Poolewe is City/Area of Highlands, Latitude: 57.7652, Longitude: -5.60668

Poolewe Main Street   Poolewe is an extremely attractive village in a stunning location.

Poolewe Main Street
Poolewe is an extremely attractive village in a stunning location. It lies at the sheltered head of Loch Ewe where the fast flowing and very short River Ewe runs from Loch Maree into the sea.

Given its relative insignificance compared with more recently developed harbours like Ullapool, Lochinver, Kinlochbervie, Kyle of Lochalsh, Mallaig or Oban, it is a surprise to discover that Poolewe was at one time one of the most significant ports in north west Scotland. This owes much to the shelter it is given by Loch Ewe, combined with its location at the western end of one of the very few early land routes across northern Scotland.

As early as 1610, Poolewe was home to an iron furnace using charcoal produced in the surrounding woodlands. English ironmasters found it more economic to ship the ore to Poolewe for smelting than to ship the processed charcoal to England to run furnaces there. Or perhaps not, because the operation didn’t seem to last long, possibly because the local woodlands rapidly became depleted.

By the end of the 1700s Poolewe was the terminus for a weekly mail service to Stornoway, with the mails being carried overland from Dingwall to Poolewe on foot. By about the same time Poolewe had become the port of entry for cattle from Lewis and Harris.
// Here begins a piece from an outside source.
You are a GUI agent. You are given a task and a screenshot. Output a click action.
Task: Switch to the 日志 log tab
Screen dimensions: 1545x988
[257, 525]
There are stories from travellers of the day of the cattle being forced off boats in Loch Ewe and having to swim ashore.

Once on dry land, the cattle faced the long trek along a drove road that followed the north side of the River Ewe and the north shore of Loch Maree to Kinlochewe and Achnasheen en route to market at Muir of Ord. Despite this early development, the first proper road did not reach Poolewe, via Little Loch Broom, until 1851. This allowed a link to be made with the first steamer service to the Western Isles, which had started from Poolewe two years earlier.

Today’s Poolewe comprises a main street of largely white rendered buildings running west from its junction with the A832. This is home to the beautiful (and surprisingly modern) St Maelrubha’s Church while at the far end is the Poolewe Hotel. The village also extends back along the north bank of the River Ewe, while more recent additions like the village hall lie on the main A832. Here you also find more attractive buildings and the caravan and camping site overlooking the shore.
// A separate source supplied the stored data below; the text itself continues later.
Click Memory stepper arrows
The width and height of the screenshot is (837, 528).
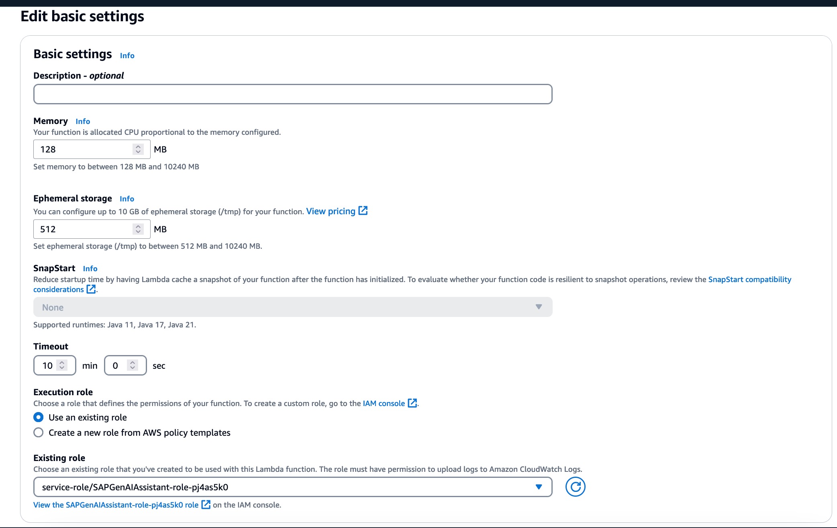tap(138, 149)
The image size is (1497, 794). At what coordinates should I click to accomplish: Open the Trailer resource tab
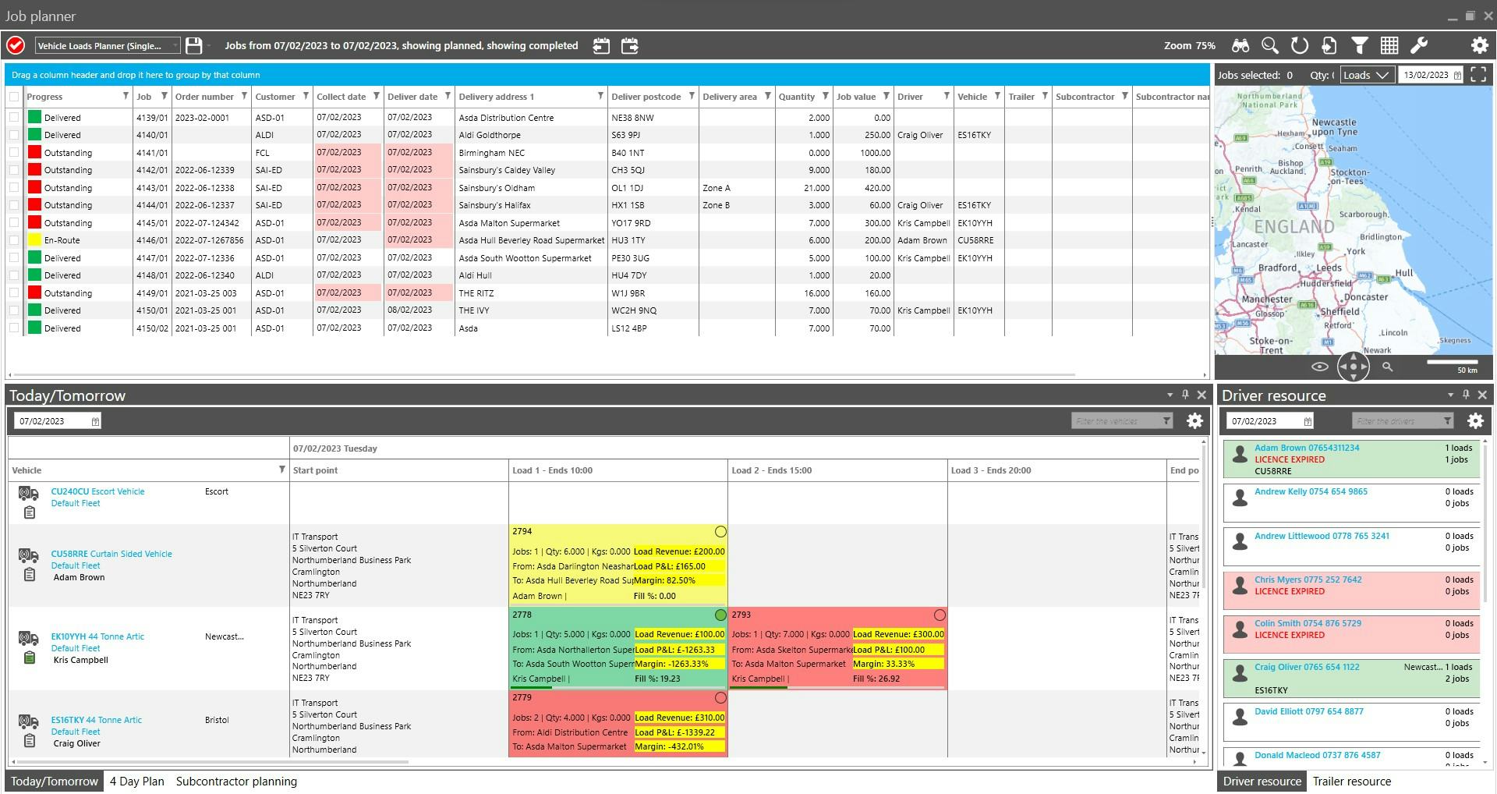1352,781
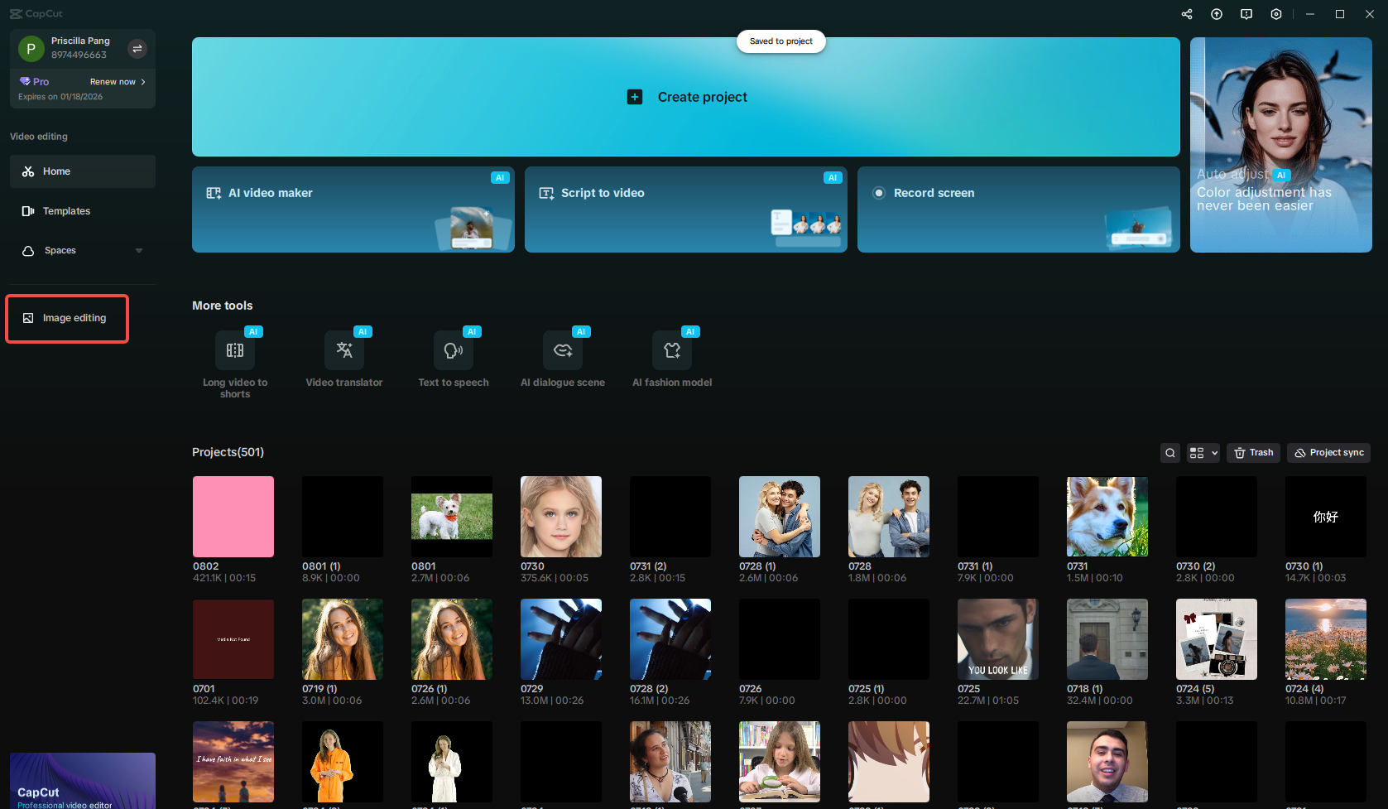Start the Record screen tool

pyautogui.click(x=1017, y=209)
On the far side of this end of Loch Ewe is Inverewe Garden, a stunning garden developed from 1862 by Osgood Mackenzie and now in the care of the National Trust for Scotland.

Poolewe serves as a focus for a number of smaller communities in the area. These include Inverasdale on the west side of Loch Ewe and Aultbea on its east side, plus Laide and Mellon Udrigle on the shores of Gruinard Bay.